**What you are asked to do:**
Update the lines of material that begin at the line containing "Open the Help menu" and stop after the line containing "Looking at the screenshot, I should click(x=202, y=207).", replacing "dropdown" with "drop-down menu" and leaving everything else unchanged.

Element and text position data
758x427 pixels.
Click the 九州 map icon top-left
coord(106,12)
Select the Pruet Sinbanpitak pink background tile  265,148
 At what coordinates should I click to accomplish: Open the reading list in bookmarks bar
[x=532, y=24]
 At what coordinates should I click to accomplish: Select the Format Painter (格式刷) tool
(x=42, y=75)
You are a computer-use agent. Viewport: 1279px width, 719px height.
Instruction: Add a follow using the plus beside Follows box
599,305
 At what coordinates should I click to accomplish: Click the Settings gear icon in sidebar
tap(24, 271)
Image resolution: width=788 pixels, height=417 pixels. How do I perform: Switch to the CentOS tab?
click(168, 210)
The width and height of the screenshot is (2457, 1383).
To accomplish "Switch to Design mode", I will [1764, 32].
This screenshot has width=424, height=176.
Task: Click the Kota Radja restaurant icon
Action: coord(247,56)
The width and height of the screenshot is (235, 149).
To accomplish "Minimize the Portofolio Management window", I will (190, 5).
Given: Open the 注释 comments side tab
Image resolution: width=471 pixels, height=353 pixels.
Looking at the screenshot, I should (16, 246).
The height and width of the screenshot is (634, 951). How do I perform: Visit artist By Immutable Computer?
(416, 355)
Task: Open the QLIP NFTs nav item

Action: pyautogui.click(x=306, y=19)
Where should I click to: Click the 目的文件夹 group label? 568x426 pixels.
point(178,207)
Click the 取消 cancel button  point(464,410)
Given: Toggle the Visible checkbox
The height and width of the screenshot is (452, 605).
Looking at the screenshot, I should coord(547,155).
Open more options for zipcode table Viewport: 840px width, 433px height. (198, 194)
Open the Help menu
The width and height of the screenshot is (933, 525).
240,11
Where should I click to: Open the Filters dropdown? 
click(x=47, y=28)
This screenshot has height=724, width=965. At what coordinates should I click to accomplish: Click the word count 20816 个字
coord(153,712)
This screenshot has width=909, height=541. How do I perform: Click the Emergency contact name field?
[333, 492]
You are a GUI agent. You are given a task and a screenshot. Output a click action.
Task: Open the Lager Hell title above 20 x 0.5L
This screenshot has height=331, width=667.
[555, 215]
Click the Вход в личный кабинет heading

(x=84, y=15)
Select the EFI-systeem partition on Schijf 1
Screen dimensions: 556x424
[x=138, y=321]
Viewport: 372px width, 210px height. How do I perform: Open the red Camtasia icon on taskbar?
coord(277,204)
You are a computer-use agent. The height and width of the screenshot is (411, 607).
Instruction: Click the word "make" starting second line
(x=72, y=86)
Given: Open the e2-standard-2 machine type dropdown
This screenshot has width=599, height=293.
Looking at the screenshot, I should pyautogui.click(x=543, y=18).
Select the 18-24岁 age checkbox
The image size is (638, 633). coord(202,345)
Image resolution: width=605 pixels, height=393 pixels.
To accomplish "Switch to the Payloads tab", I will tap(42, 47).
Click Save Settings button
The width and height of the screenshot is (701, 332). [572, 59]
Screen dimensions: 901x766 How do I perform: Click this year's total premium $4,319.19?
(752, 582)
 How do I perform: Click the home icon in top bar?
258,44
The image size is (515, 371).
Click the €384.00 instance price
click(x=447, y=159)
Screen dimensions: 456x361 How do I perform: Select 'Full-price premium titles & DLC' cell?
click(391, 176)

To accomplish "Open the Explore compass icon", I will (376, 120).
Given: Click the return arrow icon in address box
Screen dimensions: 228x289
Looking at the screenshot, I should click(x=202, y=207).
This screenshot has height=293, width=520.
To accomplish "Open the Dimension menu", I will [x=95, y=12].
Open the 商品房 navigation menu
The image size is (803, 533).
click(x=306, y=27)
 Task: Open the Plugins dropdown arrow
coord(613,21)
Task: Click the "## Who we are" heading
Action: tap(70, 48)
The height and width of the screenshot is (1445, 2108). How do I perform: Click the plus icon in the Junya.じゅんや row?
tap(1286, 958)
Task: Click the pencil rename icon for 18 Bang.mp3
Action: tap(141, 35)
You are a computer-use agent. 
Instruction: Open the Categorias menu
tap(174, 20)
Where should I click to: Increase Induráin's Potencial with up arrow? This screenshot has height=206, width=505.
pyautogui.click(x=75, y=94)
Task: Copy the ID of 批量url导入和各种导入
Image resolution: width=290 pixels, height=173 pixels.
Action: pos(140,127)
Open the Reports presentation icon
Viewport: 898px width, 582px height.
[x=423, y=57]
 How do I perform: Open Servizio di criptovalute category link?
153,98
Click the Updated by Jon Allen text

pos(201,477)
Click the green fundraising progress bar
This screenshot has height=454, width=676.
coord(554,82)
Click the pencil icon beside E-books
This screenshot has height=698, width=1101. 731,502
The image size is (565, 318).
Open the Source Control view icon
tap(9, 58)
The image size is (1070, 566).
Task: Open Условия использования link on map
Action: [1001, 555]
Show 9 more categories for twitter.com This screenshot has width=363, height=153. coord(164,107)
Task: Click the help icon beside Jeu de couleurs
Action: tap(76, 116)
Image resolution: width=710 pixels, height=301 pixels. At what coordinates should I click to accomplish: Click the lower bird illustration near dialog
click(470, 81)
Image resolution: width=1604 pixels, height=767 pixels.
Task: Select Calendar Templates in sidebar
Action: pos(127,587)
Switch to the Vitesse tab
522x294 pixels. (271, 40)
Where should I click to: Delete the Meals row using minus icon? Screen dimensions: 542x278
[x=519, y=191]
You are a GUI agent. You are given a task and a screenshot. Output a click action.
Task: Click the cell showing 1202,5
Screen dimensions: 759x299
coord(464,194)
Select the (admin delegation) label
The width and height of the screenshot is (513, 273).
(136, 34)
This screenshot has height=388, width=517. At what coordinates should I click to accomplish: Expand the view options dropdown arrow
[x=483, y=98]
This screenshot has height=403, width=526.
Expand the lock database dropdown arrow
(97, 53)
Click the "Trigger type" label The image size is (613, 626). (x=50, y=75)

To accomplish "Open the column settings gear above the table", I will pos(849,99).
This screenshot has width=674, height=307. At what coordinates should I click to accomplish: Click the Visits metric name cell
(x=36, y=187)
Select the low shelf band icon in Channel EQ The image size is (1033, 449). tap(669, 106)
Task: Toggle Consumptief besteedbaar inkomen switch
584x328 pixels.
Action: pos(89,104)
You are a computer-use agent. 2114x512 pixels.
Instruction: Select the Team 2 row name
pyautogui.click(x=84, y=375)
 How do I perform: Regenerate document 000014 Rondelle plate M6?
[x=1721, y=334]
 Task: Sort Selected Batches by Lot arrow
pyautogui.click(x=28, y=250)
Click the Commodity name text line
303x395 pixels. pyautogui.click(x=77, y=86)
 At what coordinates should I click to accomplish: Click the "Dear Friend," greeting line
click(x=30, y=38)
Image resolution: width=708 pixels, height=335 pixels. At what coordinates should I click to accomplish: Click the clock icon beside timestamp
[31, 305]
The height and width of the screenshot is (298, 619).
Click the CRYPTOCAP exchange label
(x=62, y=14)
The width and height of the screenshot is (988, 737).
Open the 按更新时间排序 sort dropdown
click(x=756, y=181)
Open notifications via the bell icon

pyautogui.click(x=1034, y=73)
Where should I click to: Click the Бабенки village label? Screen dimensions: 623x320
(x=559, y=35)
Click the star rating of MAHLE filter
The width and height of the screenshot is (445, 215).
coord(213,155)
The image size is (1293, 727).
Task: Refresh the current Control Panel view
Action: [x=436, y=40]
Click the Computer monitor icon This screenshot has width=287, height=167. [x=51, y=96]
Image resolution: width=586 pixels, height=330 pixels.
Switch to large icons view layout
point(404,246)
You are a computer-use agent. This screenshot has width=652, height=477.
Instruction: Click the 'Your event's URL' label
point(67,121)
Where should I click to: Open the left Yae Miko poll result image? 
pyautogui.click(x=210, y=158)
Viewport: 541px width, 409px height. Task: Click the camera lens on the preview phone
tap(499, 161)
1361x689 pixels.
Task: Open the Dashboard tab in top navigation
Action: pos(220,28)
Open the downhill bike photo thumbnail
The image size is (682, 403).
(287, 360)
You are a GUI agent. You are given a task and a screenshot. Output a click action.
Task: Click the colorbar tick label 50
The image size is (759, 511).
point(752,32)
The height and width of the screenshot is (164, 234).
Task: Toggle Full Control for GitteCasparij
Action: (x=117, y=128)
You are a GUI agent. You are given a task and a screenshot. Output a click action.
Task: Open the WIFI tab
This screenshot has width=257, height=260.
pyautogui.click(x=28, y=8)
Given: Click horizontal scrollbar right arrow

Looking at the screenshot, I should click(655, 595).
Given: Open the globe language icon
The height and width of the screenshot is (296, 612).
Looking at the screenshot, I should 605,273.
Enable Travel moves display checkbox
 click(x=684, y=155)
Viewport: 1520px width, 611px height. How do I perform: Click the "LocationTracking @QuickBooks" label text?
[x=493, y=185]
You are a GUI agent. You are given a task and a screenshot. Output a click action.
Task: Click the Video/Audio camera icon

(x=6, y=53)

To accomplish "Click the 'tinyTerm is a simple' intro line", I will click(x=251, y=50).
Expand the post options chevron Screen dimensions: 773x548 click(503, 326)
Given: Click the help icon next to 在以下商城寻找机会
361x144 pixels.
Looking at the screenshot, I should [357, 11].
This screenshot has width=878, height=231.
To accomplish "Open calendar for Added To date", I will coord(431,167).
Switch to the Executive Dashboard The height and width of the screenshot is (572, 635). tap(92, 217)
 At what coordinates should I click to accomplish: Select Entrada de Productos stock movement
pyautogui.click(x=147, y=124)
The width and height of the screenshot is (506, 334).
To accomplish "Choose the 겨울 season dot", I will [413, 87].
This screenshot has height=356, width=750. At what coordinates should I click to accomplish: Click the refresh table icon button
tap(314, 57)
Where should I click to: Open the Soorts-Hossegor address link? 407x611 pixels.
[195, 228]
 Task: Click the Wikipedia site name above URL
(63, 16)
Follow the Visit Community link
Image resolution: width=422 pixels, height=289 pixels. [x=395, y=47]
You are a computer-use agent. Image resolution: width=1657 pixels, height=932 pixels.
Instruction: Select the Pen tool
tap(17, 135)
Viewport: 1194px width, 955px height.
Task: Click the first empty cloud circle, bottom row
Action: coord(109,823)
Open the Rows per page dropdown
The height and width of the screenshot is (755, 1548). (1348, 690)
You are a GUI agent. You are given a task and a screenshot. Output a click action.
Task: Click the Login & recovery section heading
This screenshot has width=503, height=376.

**Reply to the exercise:**
Open the Help menu
The width and height of the screenshot is (933, 525).
240,11
Where should I click to: Open the Filters drop-down menu? 
click(x=47, y=28)
This screenshot has height=724, width=965. At what coordinates should I click to accomplish: Click the word count 20816 个字
coord(153,712)
This screenshot has width=909, height=541. How do I perform: Click the Emergency contact name field?
[333, 492]
You are a GUI agent. You are given a task and a screenshot. Output a click action.
Task: Open the Lager Hell title above 20 x 0.5L
This screenshot has height=331, width=667.
[555, 215]
Click the Вход в личный кабинет heading

(x=84, y=15)
Select the EFI-systeem partition on Schijf 1
Screen dimensions: 556x424
[x=138, y=321]
Viewport: 372px width, 210px height. How do I perform: Open the red Camtasia icon on taskbar?
coord(277,204)
You are a computer-use agent. The height and width of the screenshot is (411, 607).
Instruction: Click the word "make" starting second line
(x=72, y=86)
Given: Open the e2-standard-2 machine type drop-down menu
This screenshot has width=599, height=293.
Looking at the screenshot, I should pyautogui.click(x=543, y=18).
Select the 18-24岁 age checkbox
The image size is (638, 633). coord(202,345)
Image resolution: width=605 pixels, height=393 pixels.
To accomplish "Switch to the Payloads tab", I will tap(42, 47).
Click Save Settings button
The width and height of the screenshot is (701, 332). [572, 59]
Screen dimensions: 901x766 How do I perform: Click this year's total premium $4,319.19?
(752, 582)
 How do I perform: Click the home icon in top bar?
258,44
The image size is (515, 371).
Click the €384.00 instance price
click(x=447, y=159)
Screen dimensions: 456x361 How do I perform: Select 'Full-price premium titles & DLC' cell?
click(391, 176)

To accomplish "Open the Explore compass icon", I will (376, 120).
Given: Click the return arrow icon in address box
Screen dimensions: 228x289
Looking at the screenshot, I should click(x=202, y=207).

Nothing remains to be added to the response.